Both technology vendors and regulators cited data about emissions from existing gasification and pyrolysis systems that demonstrate both their permitability and their ability to meet the most stringent emissions concerns. This data is available from Germany. I understand data from Japan supports the German emissions experience with thermochemical conversion.

In contrast to our artificially contorted and unscientific approach to technologies like gasification, the German system is logical and science based. It treats each technology impartially by requiring that any facility be in compliance with the 17th German Federal Emissions Control Act and EU standards. The technology either meets the law or it isn't permitted.

I have provided information and contacts for emissions data from those I met with to the CIWMB staff. I hope that this UC research team will move quickly to obtain and analyze this information and incorporate it in the study.

Interestingly, Germany and Europe are far more concerned about stemming emissions from landfill-particularly methane, because of its greenhouse gas contributions to global warming, than they are about emissions from the conversion technologies. They consider emissions from conversion technologies to be a minor problem in comparison with greenhouse gas emissions from landfills.

In fact the Green Party has concluded that using residual materials from material recovery facilities (MRFs) as fuel substitutes for coal and other fossil fuels is definitely preferable to landfilling from an overall environmental impact standpoint. This position, broadly embraced in Germany, was arrived at after an analysis of the relative risk landfills represent over what emissions are generated from converting fuels derived from urban wastes to energy. This perspective is particularly relevant from a country that prompted the European Packaging Directive and is considered a worldwide leader in waste prevention, recycling and composting.

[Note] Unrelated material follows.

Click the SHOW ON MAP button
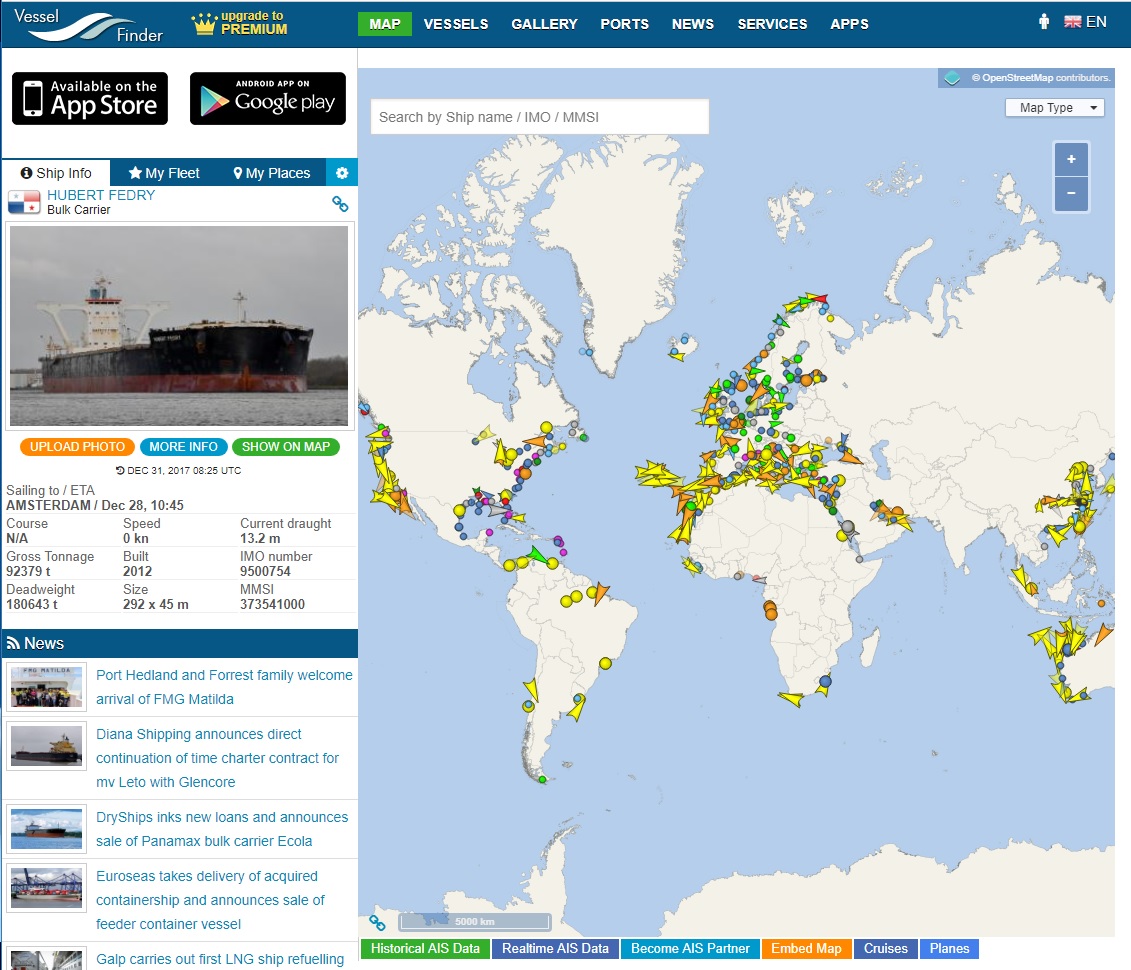The width and height of the screenshot is (1131, 970). [x=285, y=447]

Regarding the Report's claim on page 9 that "anaerobic digestion may be the cleanest and least polluting technology when compared to other conversion technologies," I take exception to that statement. Although I'm very much in support of AD technologies there is no evidence presented in the Report on a comparative basis to support this claim. There are no emissions data provided in the Report on the power generating phase of AD systems, nor are there any in-depth discussions of potential environmental impacts from sludges or field applications of product produced by these systems. For these reasons alone the Draft Report's claim that AD systems are environmentally superior to thermochemical systems cannot be made.

With additional data on emissions from the German experience and from Japan, and the removal of the unsubstantiated bias in this report favoring AD technologies over thermochemical conversion, the Report will provide the scientifically objective assessment of conversion technologies that AB 2770 called for.

The CIWMB should then assume a leadership role in making sure that the scientifically unsupportable definitions in AB 2770 governing thermochemical conversion technologies be removed this legislative session. Then California can join Europe and Japan in addressing the all-important global warming issues resulting from 39 million tons of solid waste being landfilled each year.

Sincerely,

Paul Relis
Senior Vice President
Renewable Resources Alliance, LLC

NOTE: Mr. Relis, a member of the Board of Directors of the BioEnergy Producers Association, is a former member of the California Integrated Waste Management Board, where he held the environmental seat.